TASK
Write out every record below exactly as given. Leave the pictures out.

━━━━━━━━━━

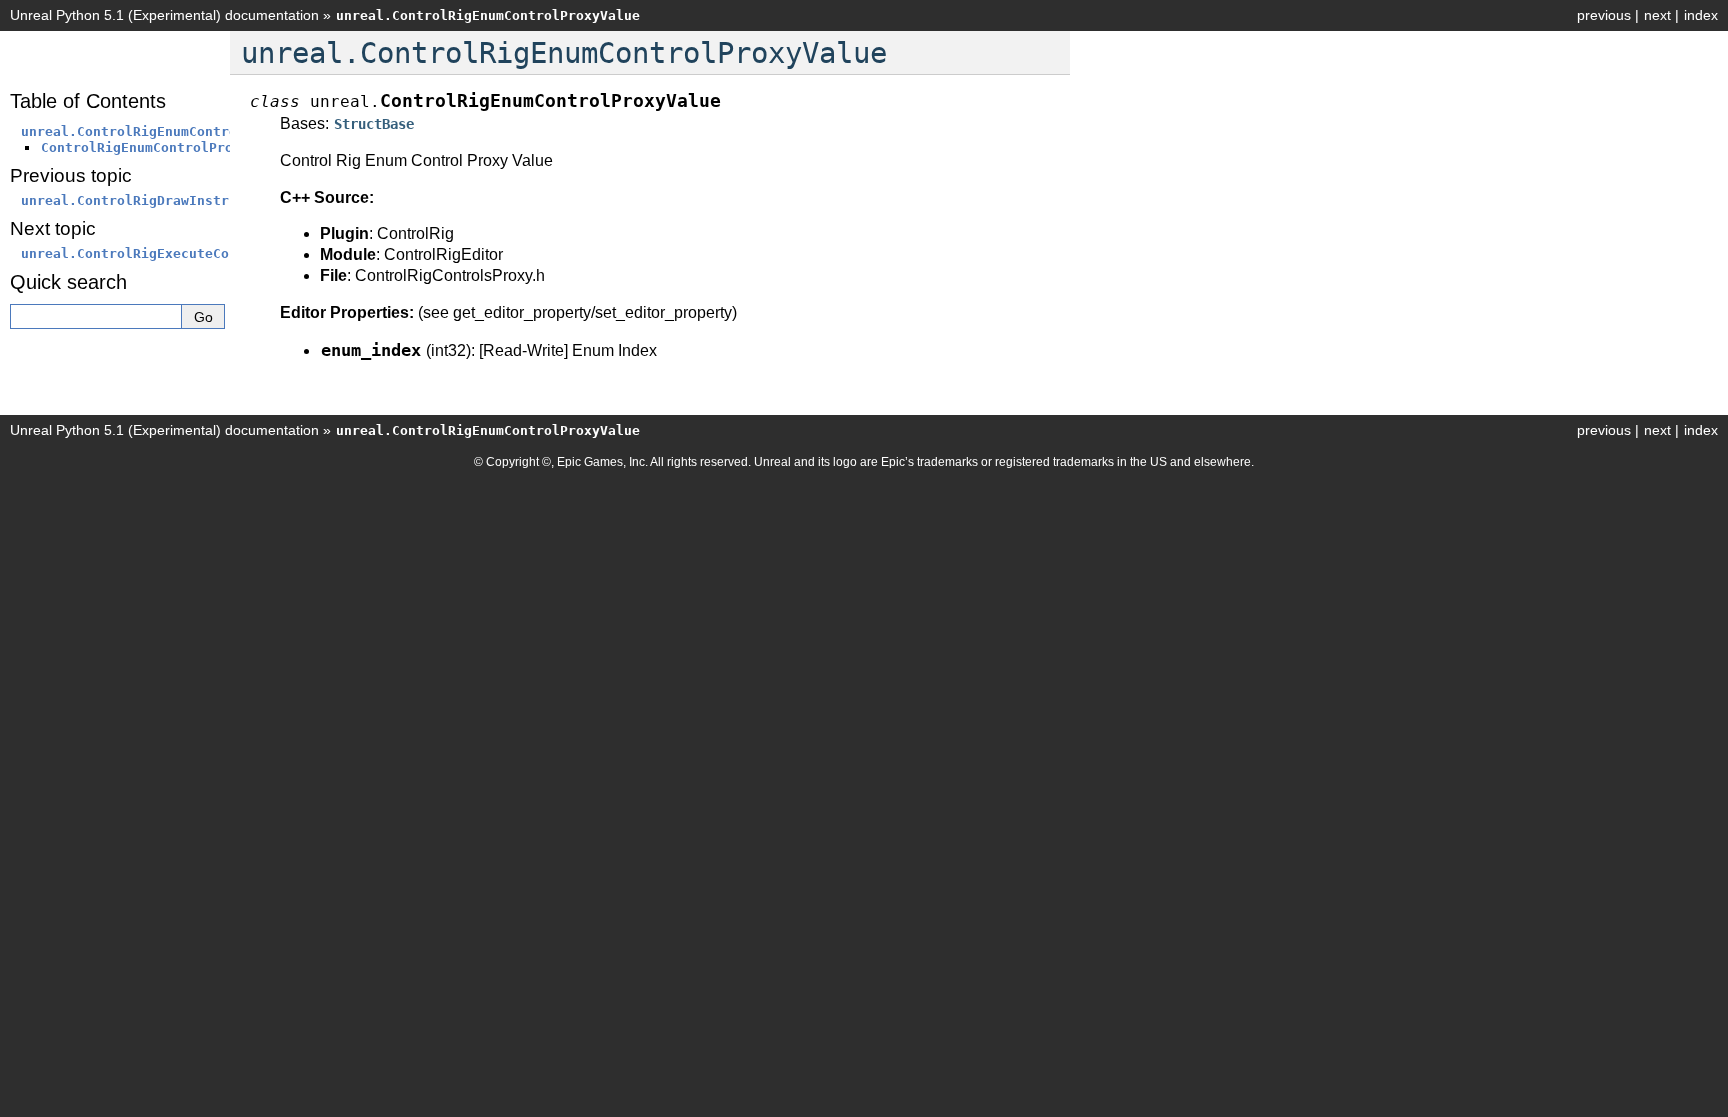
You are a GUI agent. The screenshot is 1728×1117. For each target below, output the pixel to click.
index (1701, 15)
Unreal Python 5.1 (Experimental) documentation (164, 15)
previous (1604, 15)
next (1657, 15)
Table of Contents (88, 101)
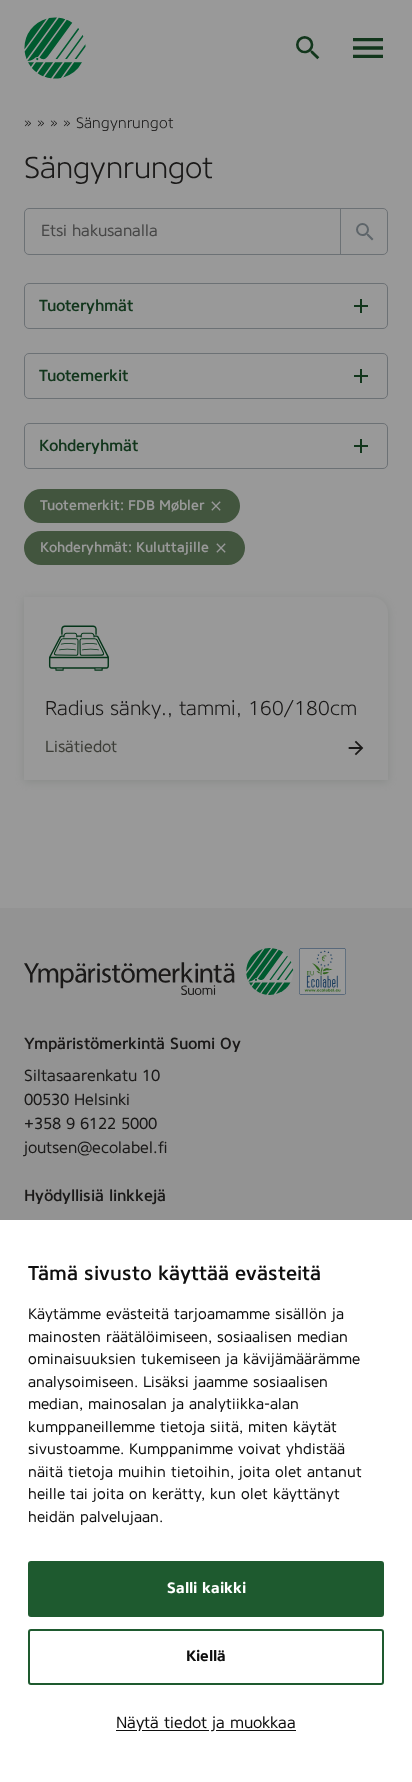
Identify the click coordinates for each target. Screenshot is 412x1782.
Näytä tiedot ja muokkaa (206, 1723)
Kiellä (206, 1656)
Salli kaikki (206, 1588)
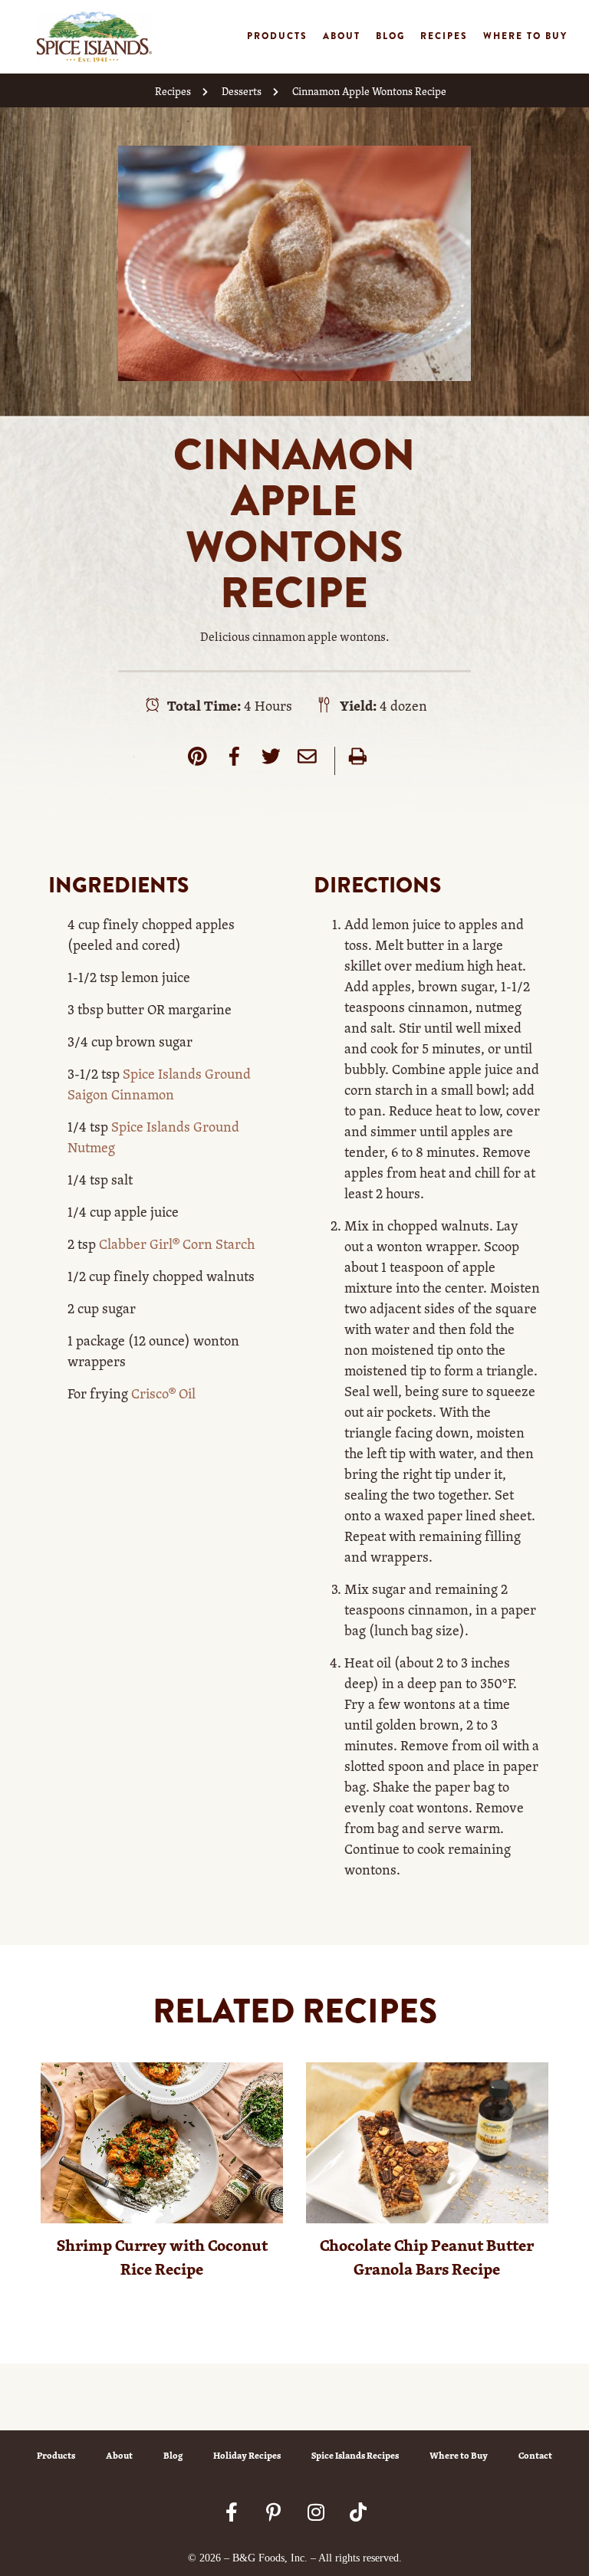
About (341, 36)
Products (277, 36)
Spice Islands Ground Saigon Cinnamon (159, 1084)
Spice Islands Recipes (355, 2455)
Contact (535, 2455)
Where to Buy (525, 36)
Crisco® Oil (163, 1393)
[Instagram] (316, 2511)
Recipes (444, 36)
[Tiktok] (358, 2511)
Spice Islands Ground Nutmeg (153, 1136)
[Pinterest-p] (274, 2511)
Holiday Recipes (247, 2455)
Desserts (242, 91)
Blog (390, 36)
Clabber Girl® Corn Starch (175, 1243)
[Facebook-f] (231, 2511)
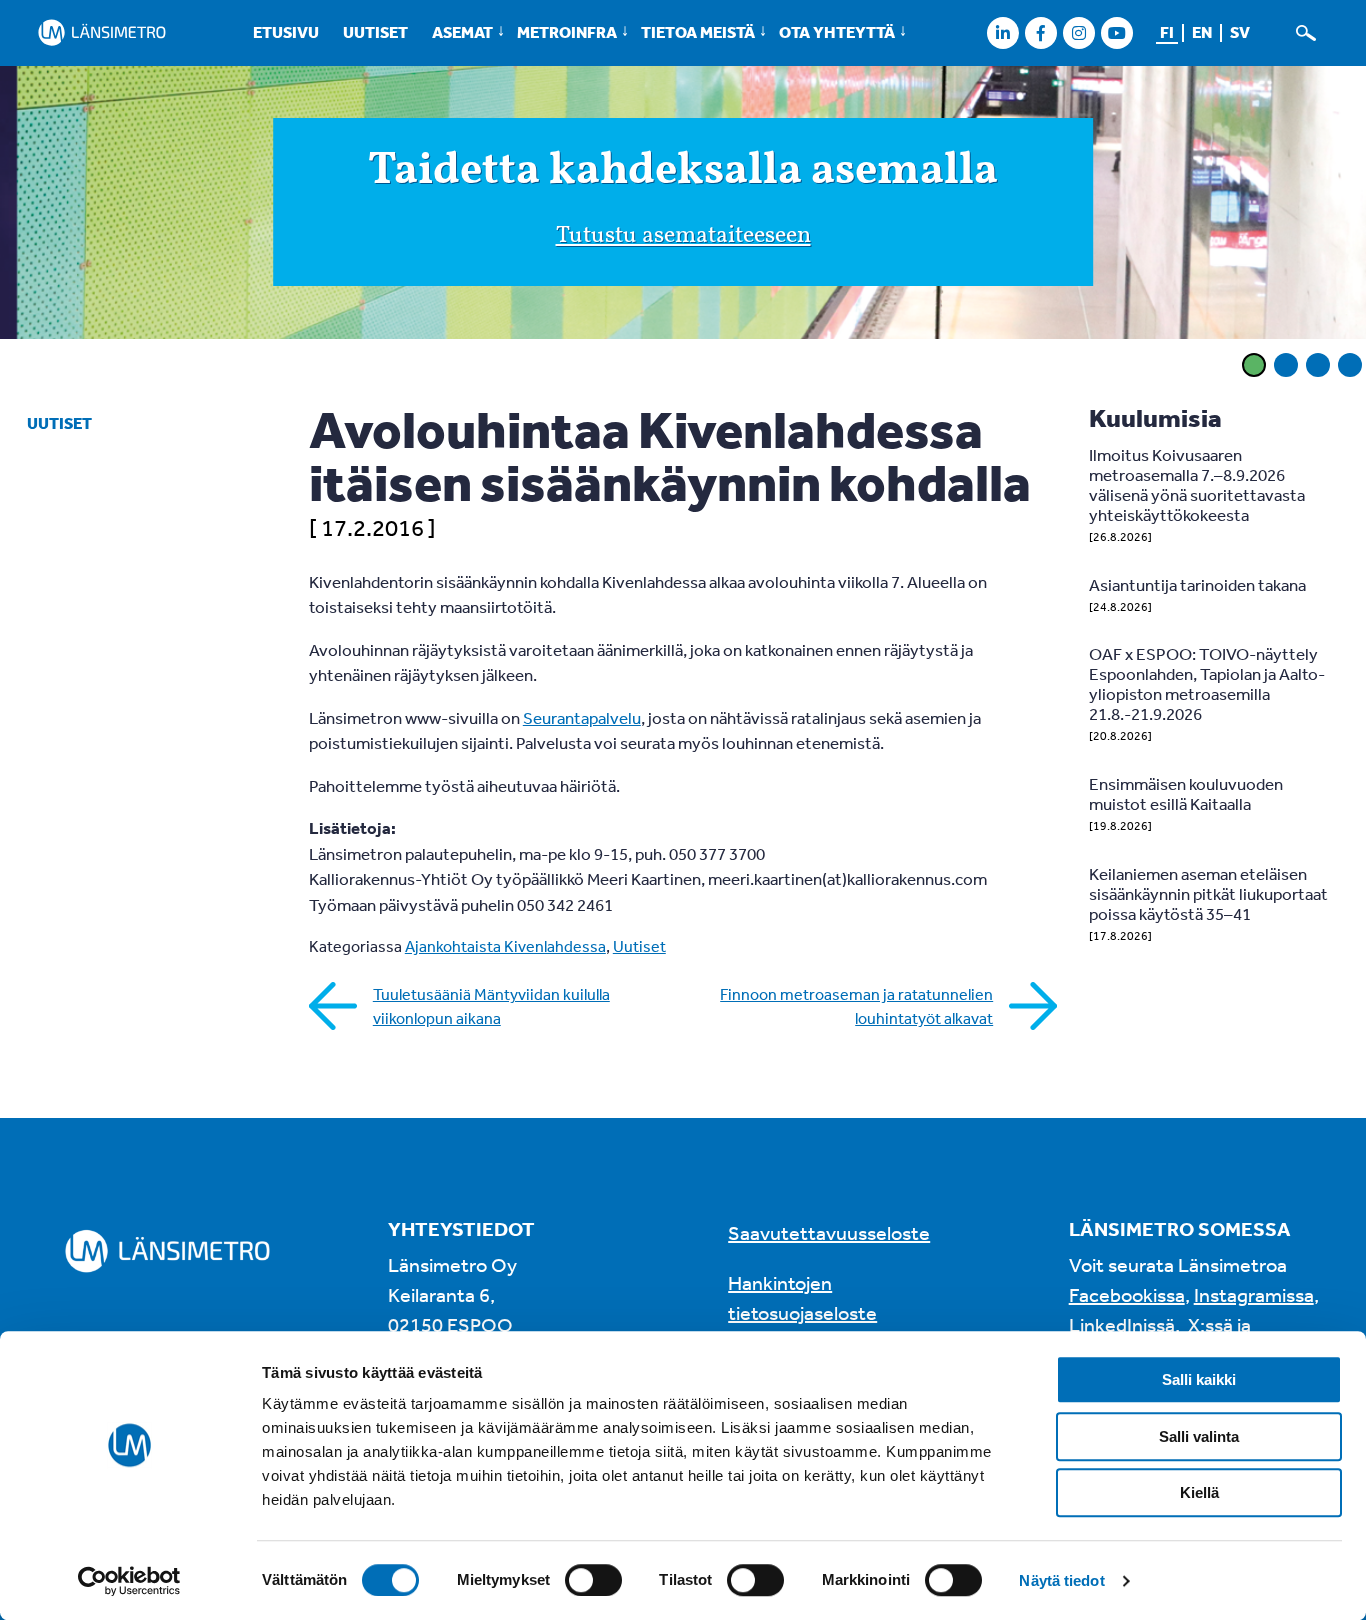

━━━━━━━━━━

WRITTEN SOLUTION
You are a GUI agent. The screenshot is 1728×1117. For each target below, output the pixel to click.
index (1701, 15)
Unreal Python 5.1 (Experimental) documentation (164, 15)
previous (1604, 15)
next (1657, 15)
Table of Contents (88, 101)
Identify the click coordinates for each target. Screenshot is 412x1782.
Näytä tiedot ja muokkaa (206, 1723)
Kiellä (206, 1656)
Salli kaikki (206, 1588)
About (341, 36)
Products (277, 36)
Spice Islands Ground Saigon Cinnamon (159, 1084)
Spice Islands Recipes (355, 2455)
Contact (535, 2455)
Where to Buy (525, 36)
Crisco® Oil (163, 1393)
[Instagram] (316, 2511)
Recipes (444, 36)
[Tiktok] (358, 2511)
Spice Islands Ground Nutmeg (153, 1136)
[Pinterest-p] (274, 2511)
Holiday Recipes (247, 2455)
Desserts (242, 91)
Blog (390, 36)
Clabber Girl® Corn Starch (175, 1243)
[Facebook-f] (231, 2511)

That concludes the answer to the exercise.